Redes de TVs fizeram história. Calaram um impostor, não um presidente

“Atacar as redes que impediram a fala de Trump é não reconhecer o impacto que propositalmente pretenderam as redes de TVs americanas”, diz a jornalista Denise Assis. Ela explica: “ali não se tratou apenas de fazê-lo calar. Tratou-se, isto sim, de demarcar o limite de até onde pode um presidente de qualquer canto do mundo”

Denise Assis
Publicada em 08 de novembro de 2020 às 17:22

Donald Trump na Casa Branca 5/11/ 2020 (Foto: REUTERS/Carlos Barria)

Dois temas revolveram as já permanentemente encrespadas águas do setor da Comunicação nestas duas últimas semanas. O primeiro, bastante debatido, foi o episódio envolvendo o premiado jornalista Glenn Greenwald. Munido do que dizia ser uma “bomba” a ser disparada contra o candidato democrata, Joe Biden, a cinco dias da eleição americana, Glenn preparou um texto onde pontuavam expressões muito semelhantes às que Deltan Dallagnol usou para cavar a condenação do ex-presidente Luiz Inácio Lula da Silva ao dizer que não tinha provas, mas convicção. Também Glenn descrevia que fontes “supunham”, que Biden “teria” isto e “poderia” aquilo. Em que pese os serviços prestados ao Brasil, Glenn também tem o direito de um dia não muito feliz na confecção do seu trabalho. E aquele foi um deles. Ninguém pediu a minha opinião, mas dentro do alvoroço que se formou entre ele ter sido “censurado” ou “editado”, estou com Naomi Klein. O texto de Glenn não foi aprovado pelos editores por carecer de provas.

O segundo episódio não terá a polêmica dissipada em torno dele tão cedo. Creio que o assunto será, ou deveria ser, motivo de estudos e acalorados debates por muito tempo entre os do ramo. Trata-se da decisão histórica das redes de TVs americanas, ABC, NBS e CBS, de interromper o pronunciamento de Donald Trump. Há quem tenha se apressado em defender quem não fez parte do pool da interrupção, como a CNN e a Fox, que o deixaram prosseguir em sua fala, para só depois contestá-lo, apontando o conteúdo do que disse como “mentiroso".

Talvez esteja embutida na defesa dos que o deixaram seguir, uma também defesa dos órgãos de imprensa brasileiros, que abriram os seus microfones e câmeras para qualquer absurdo que quis proferir o então candidato Jair Bolsonaro, colaborando para a sua chegada à cadeira presidencial. E continuaram deixando-o, depois de  eleito, atirar imprecações contra jornalistas, até que perceberam que o “curralzinho” do Alvorada não é espaço oficial para colher frases ofensivas e até mesmo impropérios e a defesa – criminosa – de torturadores e de um regime condenado por toda a sociedade, o da ditadura que calou o país por 21 anos.

- Dados armazenados:

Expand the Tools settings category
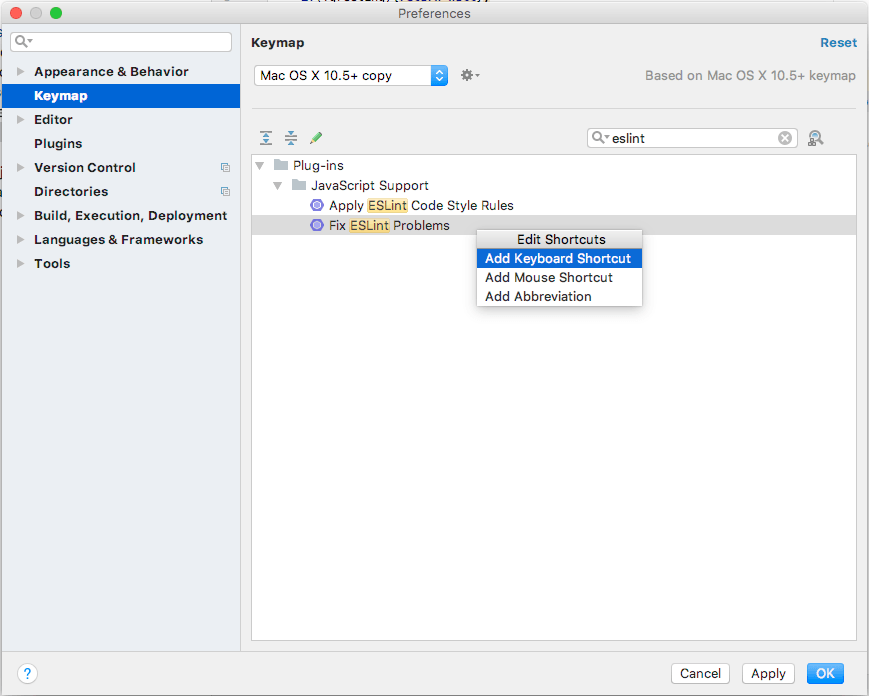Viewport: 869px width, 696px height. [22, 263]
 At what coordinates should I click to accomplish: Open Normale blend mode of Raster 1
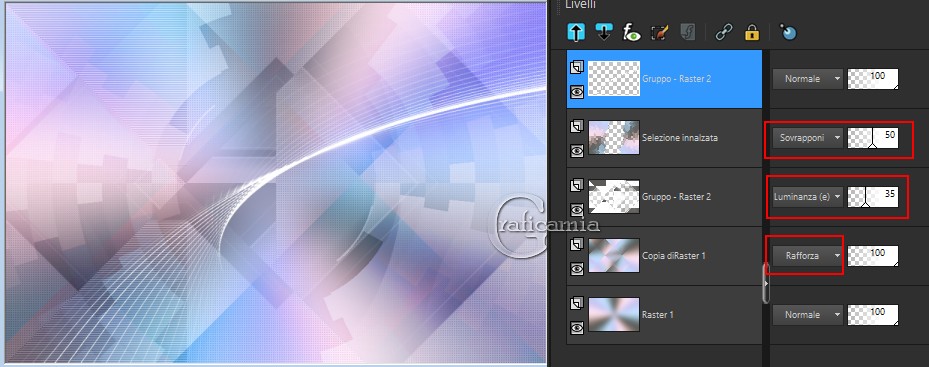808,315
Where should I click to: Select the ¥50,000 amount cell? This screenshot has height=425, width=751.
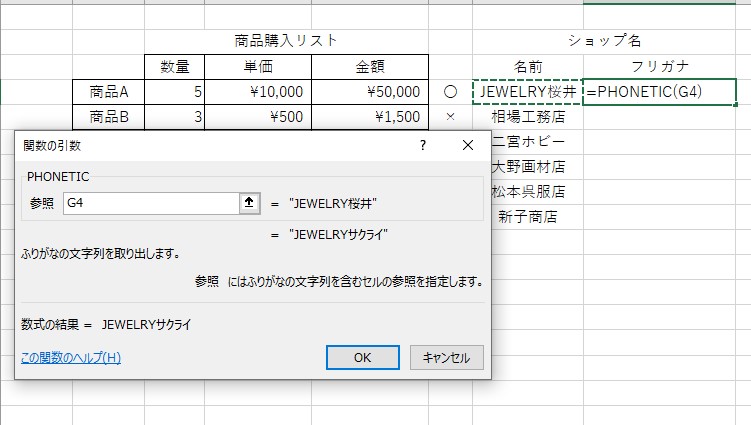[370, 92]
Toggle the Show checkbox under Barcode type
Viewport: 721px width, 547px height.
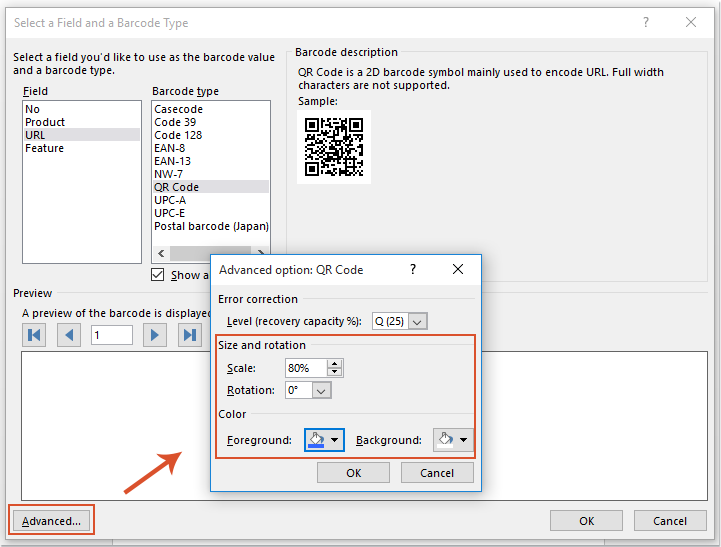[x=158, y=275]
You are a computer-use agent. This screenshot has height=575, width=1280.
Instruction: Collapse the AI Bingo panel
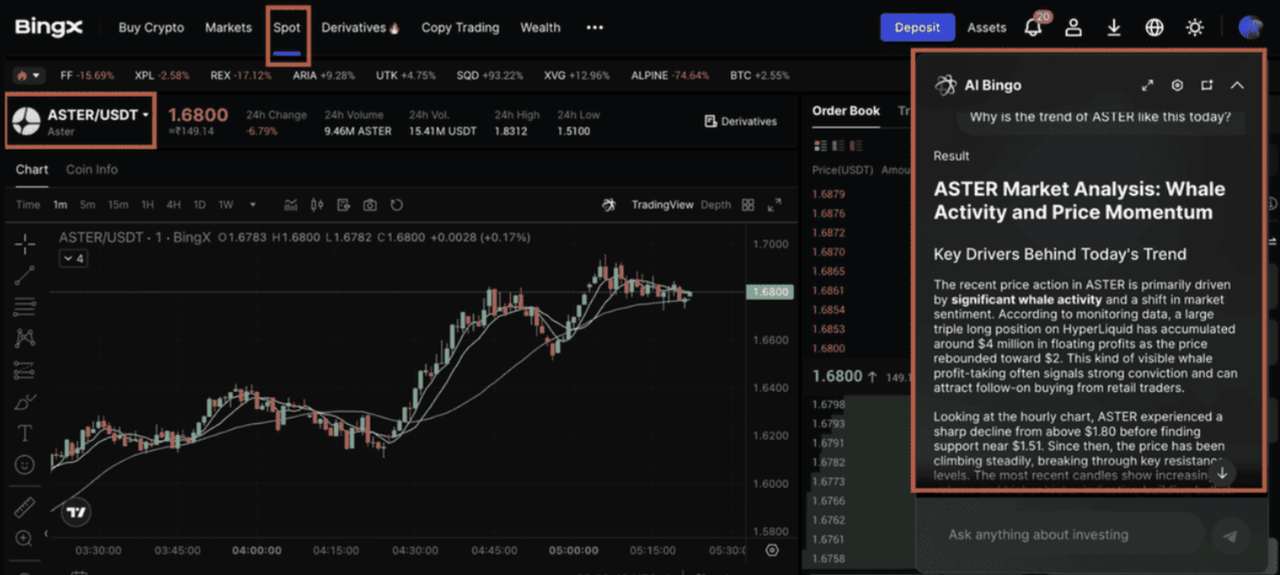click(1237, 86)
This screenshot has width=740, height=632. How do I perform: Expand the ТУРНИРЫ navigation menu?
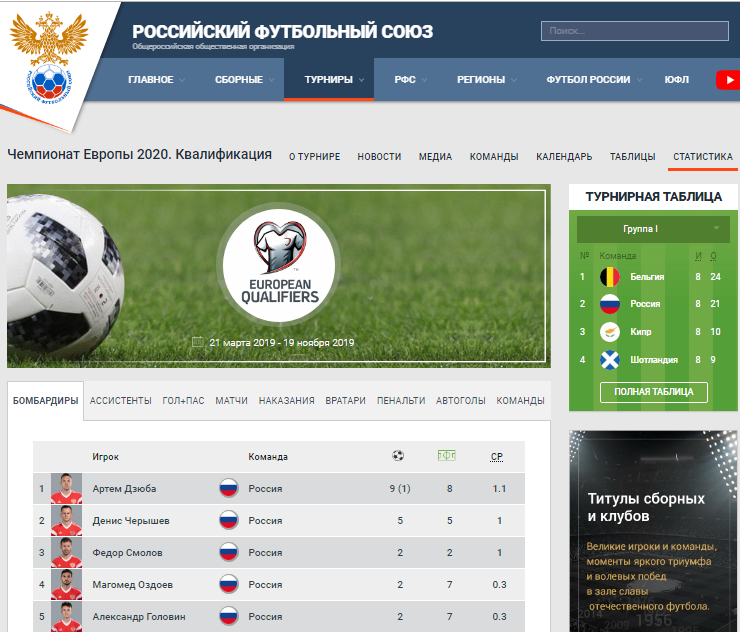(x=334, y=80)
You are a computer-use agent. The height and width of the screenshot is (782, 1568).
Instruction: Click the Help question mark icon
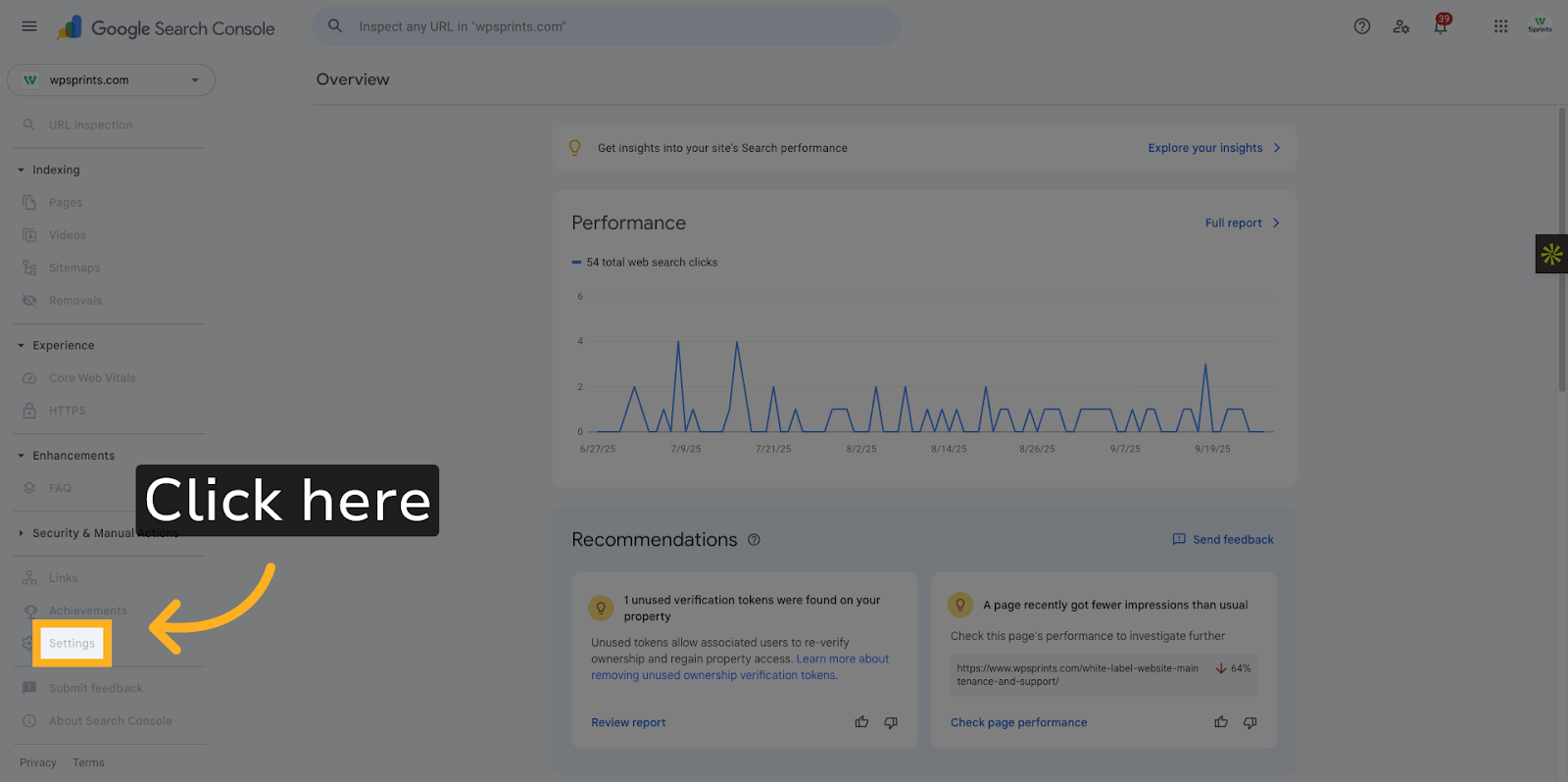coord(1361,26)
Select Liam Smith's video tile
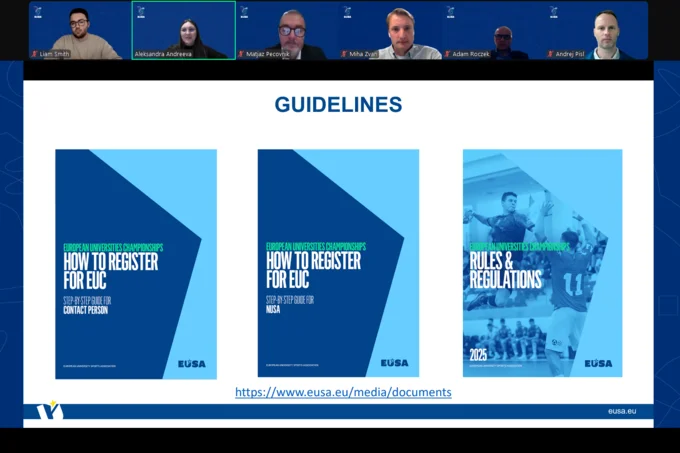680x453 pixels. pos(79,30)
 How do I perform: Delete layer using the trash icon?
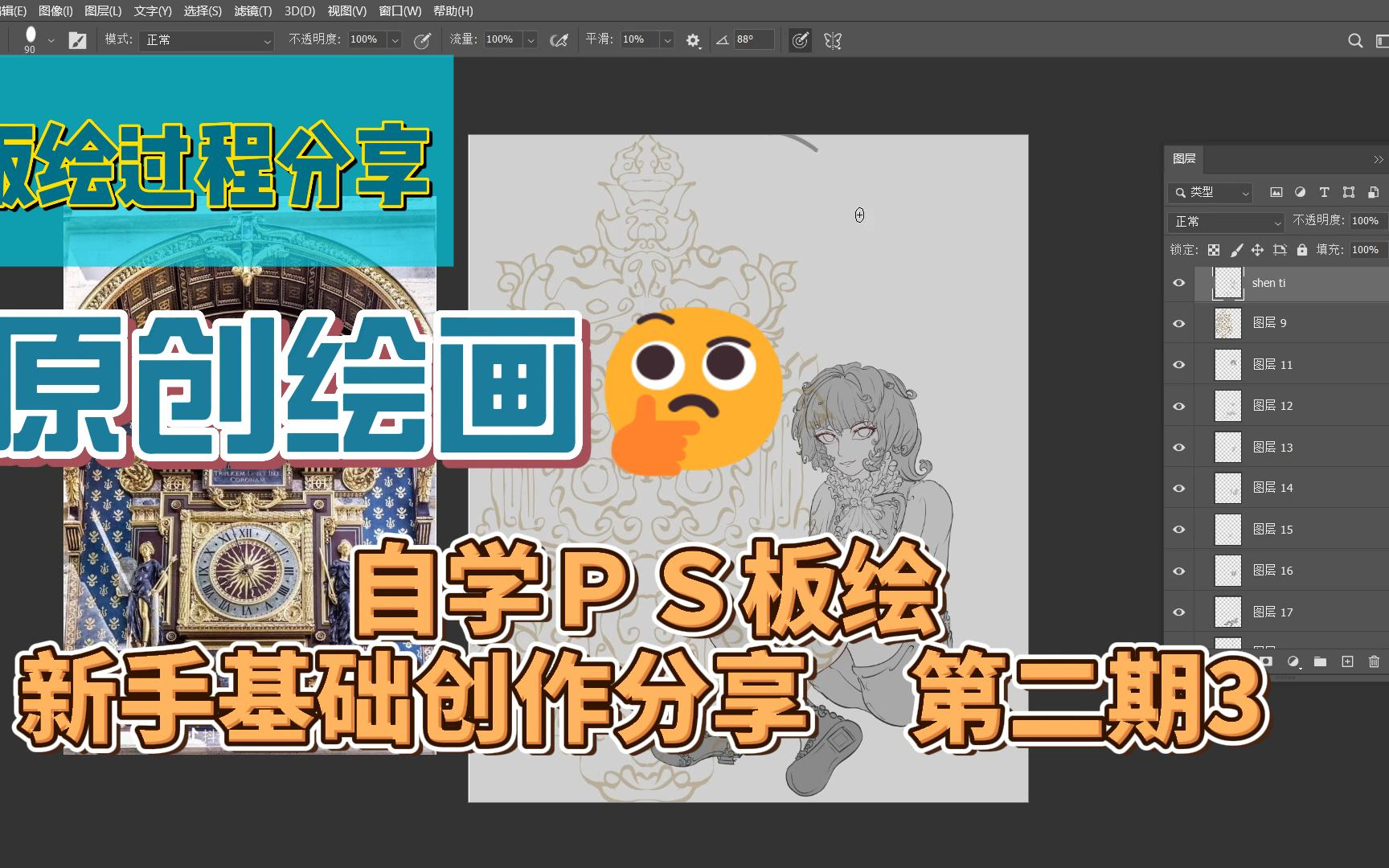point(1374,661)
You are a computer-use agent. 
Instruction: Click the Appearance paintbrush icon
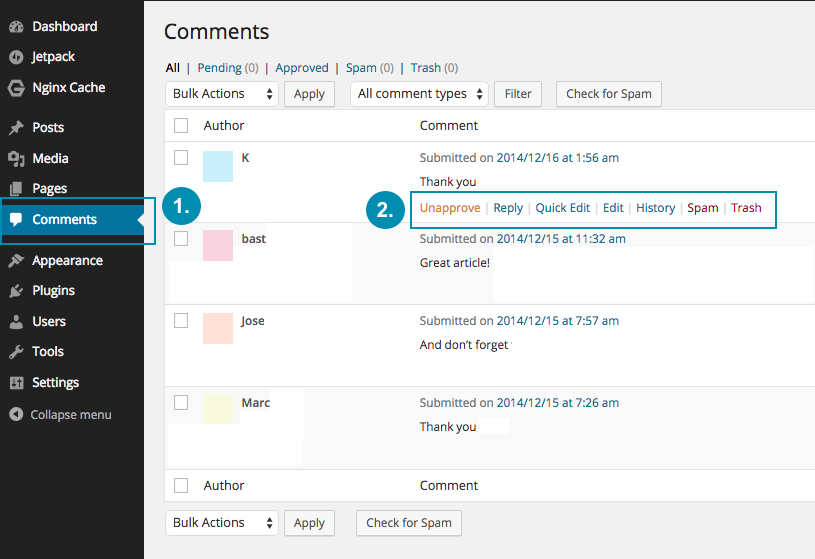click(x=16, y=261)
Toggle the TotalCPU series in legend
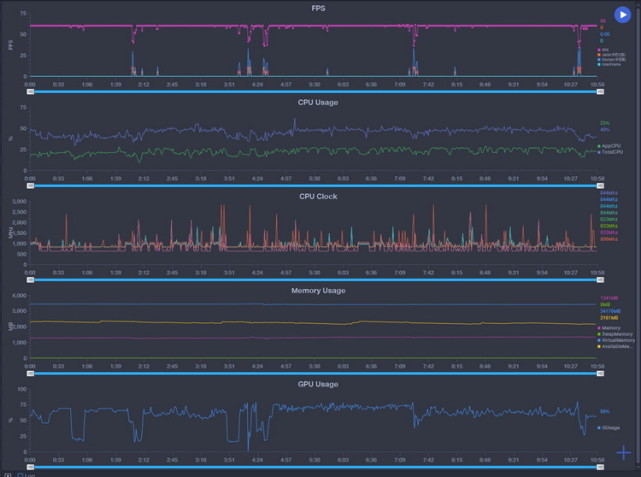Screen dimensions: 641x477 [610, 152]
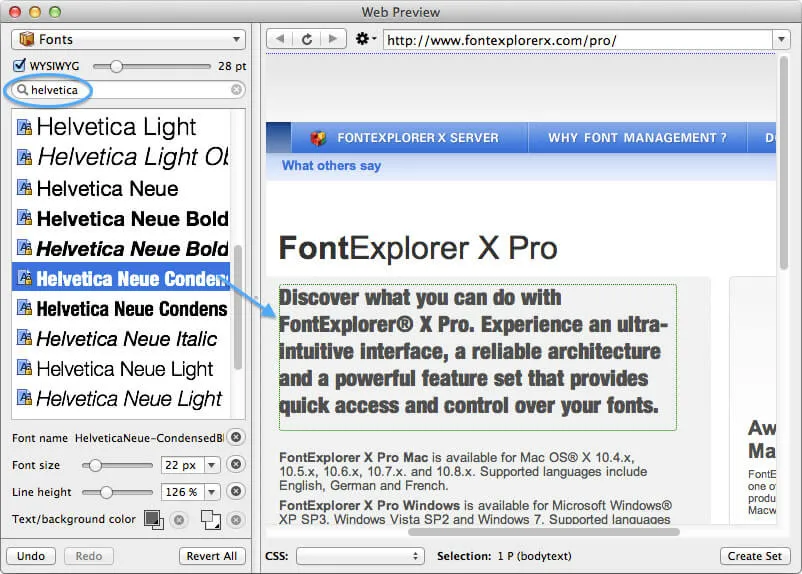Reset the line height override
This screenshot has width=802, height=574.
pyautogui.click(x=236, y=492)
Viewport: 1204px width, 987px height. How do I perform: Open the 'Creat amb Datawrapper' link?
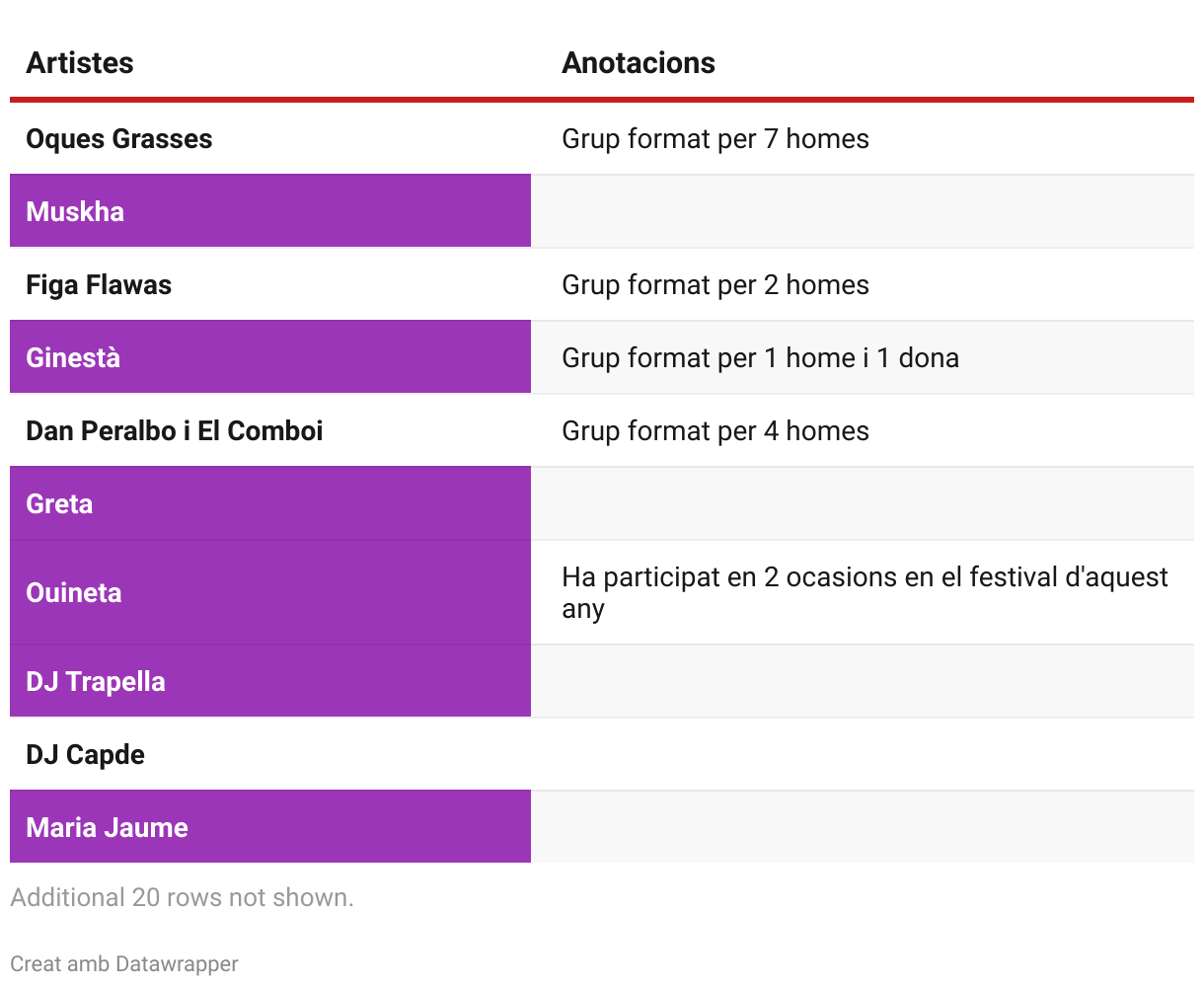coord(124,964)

- Tarefas:
A – Indique se cada afirmação está de acordo com o artigo sobre as redes de TV e o discurso de Trump: (i) os editores rejeitaram o texto de Glenn Greenwald por falta de provas; (ii) a CNN e a Fox interromperam o pronunciamento de Trump; (iii) a ditadura citada calou o país por 25 anos. Responda sim ou não a cada uma e cite literalmente as palavras do artigo que decidem a questão.
B – Segundo o artigo sobre as redes de TV e o discurso de Trump, em que data e a que horas ele foi publicado?
C – Escreva a continuação do artigo sobre as redes de TV e o discurso de Trump, começando logo após a última frase apresentada.

- Respostas:
A –
(i) Sim: "O texto de Glenn não foi aprovado pelos editores por carecer de provas."
(ii) Não: "como a CNN e a Fox, que o deixaram prosseguir em sua fala"
(iii) Não: "o da ditadura que calou o país por 21 anos."

B – Em 08 de novembro de 2020, às 17:22.

C –
Atacar as redes que impediram a fala de Trump é não reconhecer o impacto que propositalmente pretenderam as redes de TVs americanas. Ali não se tratou apenas de fazê-lo calar. Tratou-se, isto sim, de demarcar o limite de até onde pode um presidente de qualquer canto do mundo. Mesmo que seja da ainda maior potência dos tempos modernos.

Apenas fazer observações sobre a fala de Donald Trump, seria cair no vazio de mais algumas críticas em torno dos seus discursos. Ao brecá-lo, porém, as redes de TVs criaram um fato histórico e deixaram bem claro que quem estava sendo censurado era o “candidato”, e não o presidente. Trump usou indevidamente os apetrechos do Estado – a sala de imprensa da presidência, na Casa Branca – para atacar algo que os americanos prezam como ninguém: as suas instituições. Graças a elas o processo eleitoral segue seu ritmo, não usurpando o direito dos cidadãos -, ao contrário do que fez no Brasil, a ministra e então presidente do Supremo Tribunal Eleitoral, Rosa Weber, que permitiu seguir o jogo sujo da eleição de 2018, mesmo diante de uma denúncia fulminante de que o pleito estava contaminado por uma inundação de fake news.

As redes de TVs americanas fizeram muito bem em deixar límpido que quem estava sendo censurado era um candidato birrento, imaturo, despreparado para a disputa e useiro e vezeiro do fenômeno das fake news. Quem estava ali não era o presidente dos Estados Unidos, cujo nome ainda não era conhecido do público. As TVs criaram impacto, fizeram história e manejaram muito bem o poder que têm. O de denunciar irregularidades. E nada mais irregular do que um candidato, em pleno pleito, fazer uso dos aparatos do Estado, para lançar mentiras sobre a população, incitá-la à violência e fazer ataques ao sistema. Donald Trump, naquele momento, era um impostor.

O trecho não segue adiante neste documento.